Identification of new potential downstream transcriptional targets of the strigolactone pathway including glucosinolate biosynthesis

Hellens AM, Chabikwa TG, Fichtner F, Brewer PB and Beveridge CA

Plant Direct


Strigolactones regulate shoot branching and many aspects of plant growth, development, and allelopathy. Strigolactones are often discussed alongside auxin because they work together to inhibit shoot branching. However, the roles and mechanisms of strigolactones and how they act independently of auxin are still elusive. Additionally, there is still much in general to be discovered about the network of molecular regulators and their interactions in response to strigolactones. Here, we conducted an experiment in Arabidopsis with physiological treatments and strigolactone mutants to determine transcriptional pathways associated with strigolactones. The three physiological treatments included shoot tip removal with and without auxin treatment and treatment of intact plants with the auxin transport inhibitor, N-1-naphthylphthalamic acid (NPA). We identified the glucosinolate biosynthesis pathway as being upregulated across strigolactone mutants indicating strigolactone–glucosinolate crosstalk.
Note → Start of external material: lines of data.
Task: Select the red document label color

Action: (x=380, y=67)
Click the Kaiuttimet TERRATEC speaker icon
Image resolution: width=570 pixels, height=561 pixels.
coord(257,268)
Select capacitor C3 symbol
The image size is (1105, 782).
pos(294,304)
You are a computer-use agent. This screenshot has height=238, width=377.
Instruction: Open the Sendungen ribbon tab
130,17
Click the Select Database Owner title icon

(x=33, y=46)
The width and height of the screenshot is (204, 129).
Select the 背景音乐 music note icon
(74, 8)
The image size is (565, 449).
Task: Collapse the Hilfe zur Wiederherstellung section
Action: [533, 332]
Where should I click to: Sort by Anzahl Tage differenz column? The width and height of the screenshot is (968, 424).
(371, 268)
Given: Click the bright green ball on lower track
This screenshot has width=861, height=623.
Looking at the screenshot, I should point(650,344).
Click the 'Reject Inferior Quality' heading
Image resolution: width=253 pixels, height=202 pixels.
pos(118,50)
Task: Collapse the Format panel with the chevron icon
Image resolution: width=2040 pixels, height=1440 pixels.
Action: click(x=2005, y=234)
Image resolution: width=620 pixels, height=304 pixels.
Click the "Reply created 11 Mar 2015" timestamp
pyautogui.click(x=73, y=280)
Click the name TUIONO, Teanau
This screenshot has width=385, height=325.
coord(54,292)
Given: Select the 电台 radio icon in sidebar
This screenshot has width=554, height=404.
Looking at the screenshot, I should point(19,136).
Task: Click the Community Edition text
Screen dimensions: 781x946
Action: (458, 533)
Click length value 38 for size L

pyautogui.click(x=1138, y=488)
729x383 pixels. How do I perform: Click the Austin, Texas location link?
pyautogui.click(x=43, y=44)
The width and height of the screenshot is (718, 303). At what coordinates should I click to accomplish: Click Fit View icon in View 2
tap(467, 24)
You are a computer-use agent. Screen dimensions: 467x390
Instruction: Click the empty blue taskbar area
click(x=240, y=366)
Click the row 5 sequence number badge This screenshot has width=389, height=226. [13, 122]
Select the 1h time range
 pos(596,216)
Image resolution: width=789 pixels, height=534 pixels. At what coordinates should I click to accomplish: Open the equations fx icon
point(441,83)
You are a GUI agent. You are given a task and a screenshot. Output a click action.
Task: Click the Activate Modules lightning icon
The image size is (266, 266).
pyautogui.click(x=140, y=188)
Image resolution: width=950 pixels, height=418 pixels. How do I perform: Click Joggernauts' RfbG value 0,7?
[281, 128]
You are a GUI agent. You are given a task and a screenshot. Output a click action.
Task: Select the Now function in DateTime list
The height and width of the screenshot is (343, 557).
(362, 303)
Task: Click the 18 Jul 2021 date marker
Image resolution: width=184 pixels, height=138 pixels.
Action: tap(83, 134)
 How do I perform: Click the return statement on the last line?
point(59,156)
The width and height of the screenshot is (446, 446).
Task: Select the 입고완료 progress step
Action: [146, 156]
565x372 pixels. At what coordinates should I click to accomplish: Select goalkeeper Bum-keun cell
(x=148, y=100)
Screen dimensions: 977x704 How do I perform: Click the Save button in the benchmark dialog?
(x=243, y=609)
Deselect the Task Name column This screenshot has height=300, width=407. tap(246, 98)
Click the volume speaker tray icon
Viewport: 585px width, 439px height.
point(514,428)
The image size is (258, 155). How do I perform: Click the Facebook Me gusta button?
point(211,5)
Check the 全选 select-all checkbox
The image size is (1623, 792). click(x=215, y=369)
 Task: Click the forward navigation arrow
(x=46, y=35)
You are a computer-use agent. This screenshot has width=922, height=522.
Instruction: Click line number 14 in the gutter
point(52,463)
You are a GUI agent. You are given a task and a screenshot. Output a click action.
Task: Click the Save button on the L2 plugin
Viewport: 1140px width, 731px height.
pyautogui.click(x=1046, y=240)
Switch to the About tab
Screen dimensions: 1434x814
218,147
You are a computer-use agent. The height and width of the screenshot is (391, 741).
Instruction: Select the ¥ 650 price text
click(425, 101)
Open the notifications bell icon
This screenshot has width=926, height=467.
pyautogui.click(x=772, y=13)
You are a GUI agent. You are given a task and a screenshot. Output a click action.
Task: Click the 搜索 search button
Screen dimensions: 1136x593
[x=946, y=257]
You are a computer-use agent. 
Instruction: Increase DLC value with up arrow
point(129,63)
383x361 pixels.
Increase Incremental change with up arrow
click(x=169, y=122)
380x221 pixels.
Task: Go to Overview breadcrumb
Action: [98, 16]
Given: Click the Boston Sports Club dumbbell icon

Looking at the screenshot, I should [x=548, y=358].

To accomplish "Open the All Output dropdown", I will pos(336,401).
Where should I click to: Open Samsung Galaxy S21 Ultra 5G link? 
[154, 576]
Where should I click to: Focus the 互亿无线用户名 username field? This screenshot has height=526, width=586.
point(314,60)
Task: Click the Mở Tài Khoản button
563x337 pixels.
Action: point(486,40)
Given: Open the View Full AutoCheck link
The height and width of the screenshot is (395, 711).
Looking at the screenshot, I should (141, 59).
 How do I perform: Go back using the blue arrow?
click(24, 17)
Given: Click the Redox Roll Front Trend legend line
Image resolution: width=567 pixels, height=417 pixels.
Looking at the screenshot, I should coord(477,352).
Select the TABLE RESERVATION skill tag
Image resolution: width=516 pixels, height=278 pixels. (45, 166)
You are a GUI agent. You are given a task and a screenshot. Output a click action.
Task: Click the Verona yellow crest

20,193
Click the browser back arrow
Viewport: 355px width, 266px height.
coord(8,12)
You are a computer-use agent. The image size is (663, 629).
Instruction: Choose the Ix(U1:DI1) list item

Additionally, strigolactone application cannot restore the highly branched phenotype observed in glucosinolate biosynthesis mutants, placing glucosinolate biosynthesis downstream of strigolactone biosynthesis. Oxidative stress genes were enriched across the experiment suggesting that this process is mediated through multiple hormones. Here, we also provide evidence supporting non-auxin-mediated, negative feedback on strigolactone biosynthesis. Increases in strigolactone biosynthesis gene expression seen in strigolactone mutants could not be fully restored by auxin. By contrast, auxin could fully restore auxin-responsive gene expression increases, but not sugar signaling-related gene expression. Our data also point to alternative roles of the strigolactone biosynthesis genes and potential new signaling functions of strigolactone precursors.

In this study, we identify a strigolactone-specific regulation of glucosinolate biosynthesis genes indicating that the two are linked and may work together in regulating stress and shoot branching responses in Arabidopsis. Additionally, we provide evidence for non-auxin-mediated feedback on strigolactone biosynthesis and discuss this in the context of sugar signaling.